EXERCISE DETAILS:
Rescale the records from the line with "The width and height of the screenshot is (886, 1372)." up to and including the line with "will tap(817, 668).", and give only those lines again in full, requests included. Multiply every coordinate in the answers by 1.3 and round to whole numbers, with halves rounded up.

DATA EXCERPTS:
************

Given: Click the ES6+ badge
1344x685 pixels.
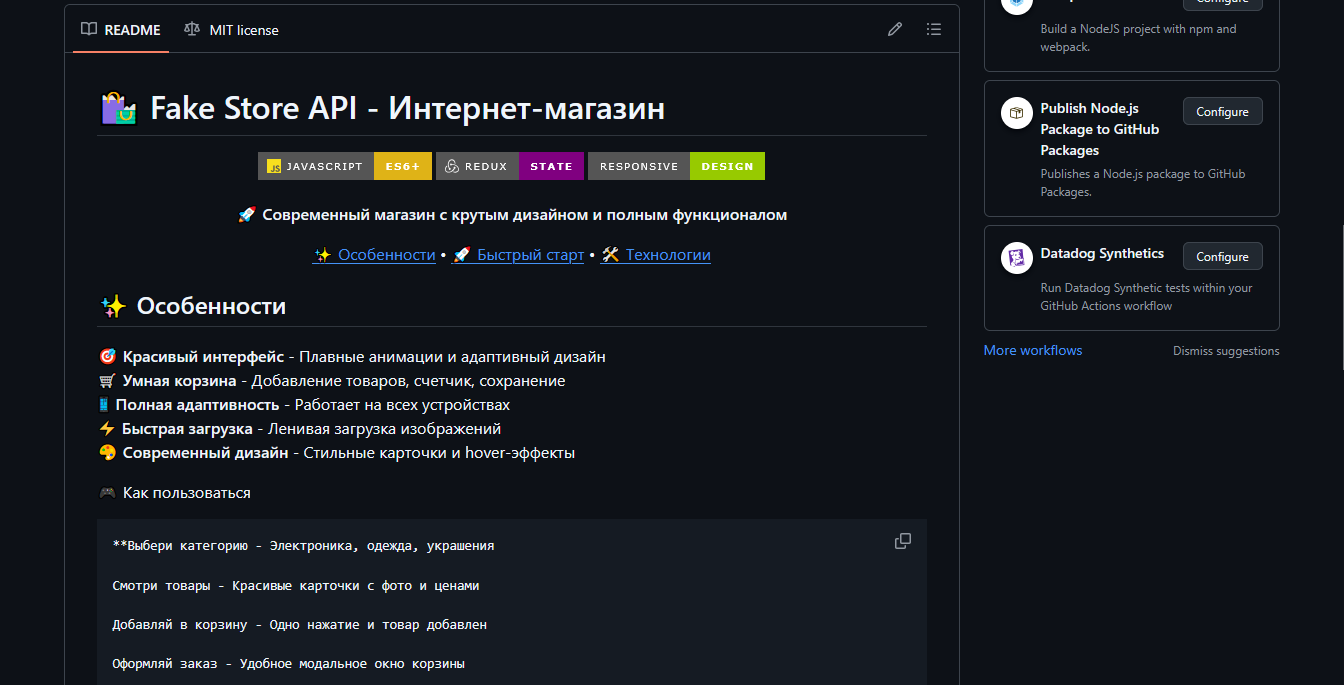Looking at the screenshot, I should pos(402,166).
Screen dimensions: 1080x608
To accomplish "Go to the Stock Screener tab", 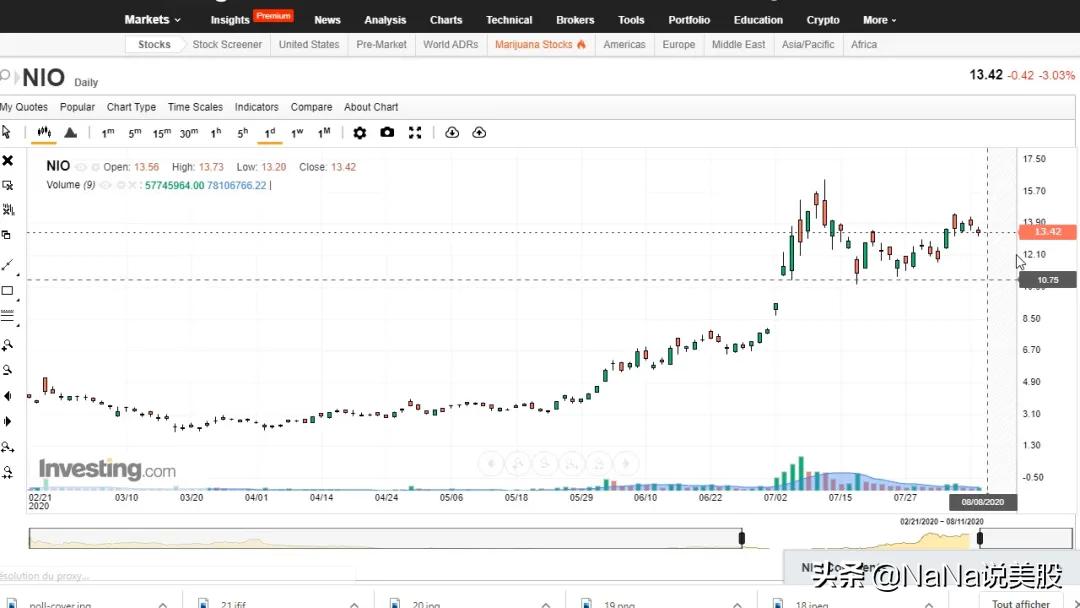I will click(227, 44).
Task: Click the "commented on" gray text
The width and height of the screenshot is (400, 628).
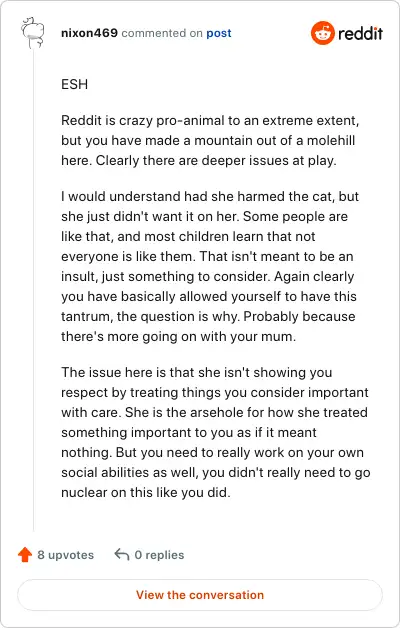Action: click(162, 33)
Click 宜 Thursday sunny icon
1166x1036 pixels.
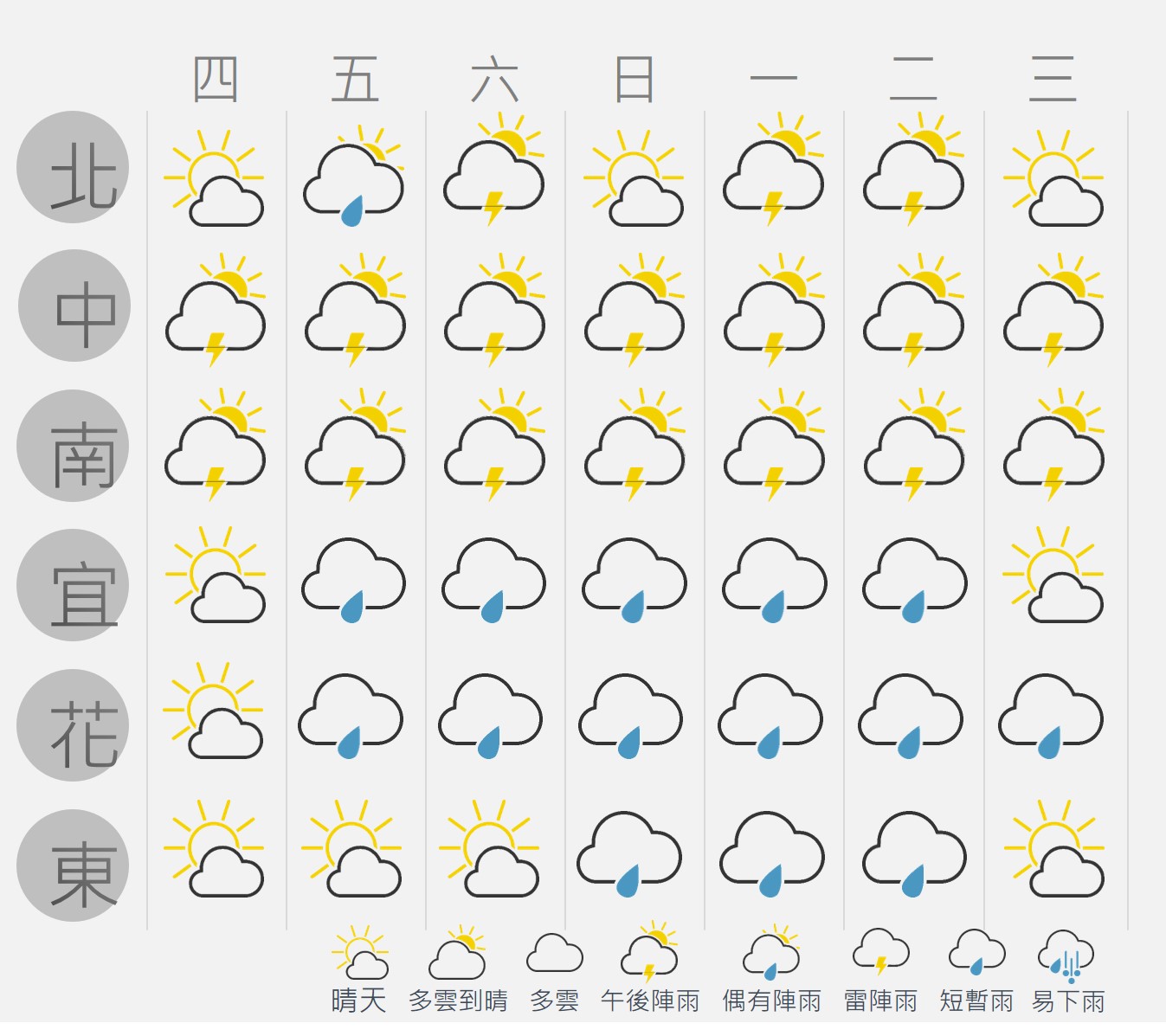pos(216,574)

************

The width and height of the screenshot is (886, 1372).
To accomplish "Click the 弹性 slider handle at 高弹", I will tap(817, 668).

************

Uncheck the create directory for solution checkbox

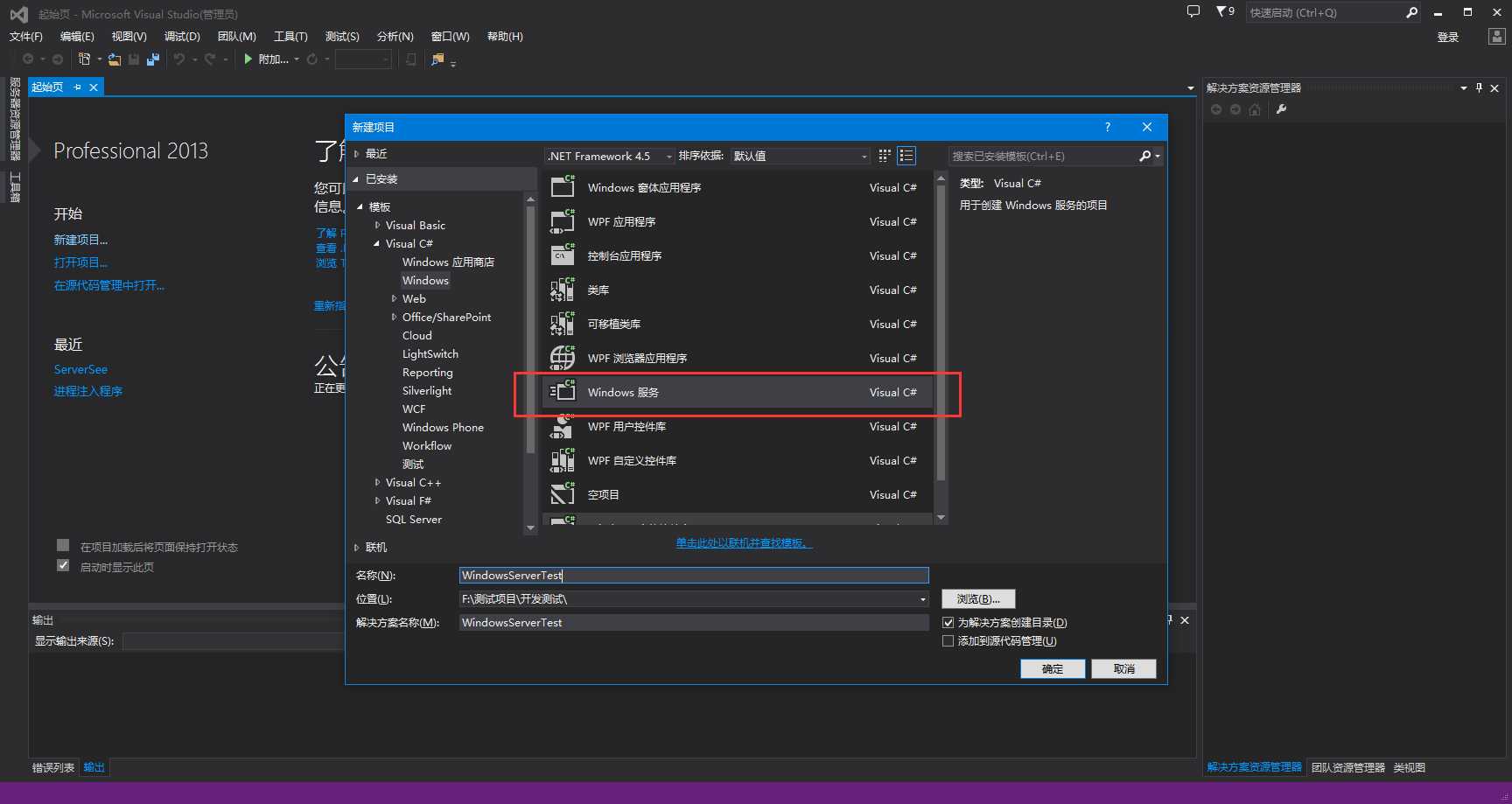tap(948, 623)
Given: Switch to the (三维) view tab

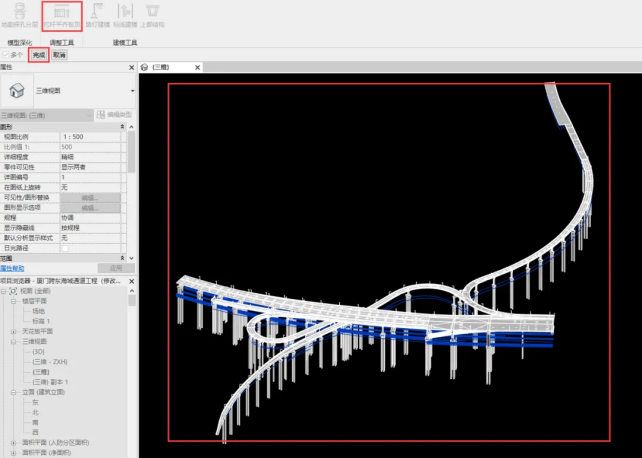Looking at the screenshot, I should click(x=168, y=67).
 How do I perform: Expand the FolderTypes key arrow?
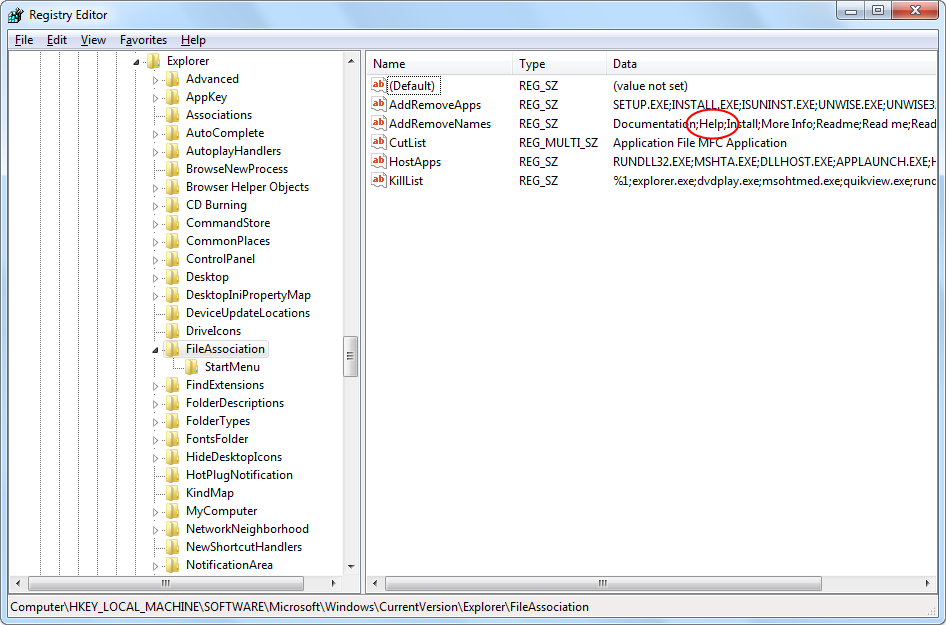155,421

************

SOLVED EXERCISE:
The width and height of the screenshot is (886, 1372).
To accomplish "Click the 弹性 slider handle at 高弹", I will tap(1062, 868).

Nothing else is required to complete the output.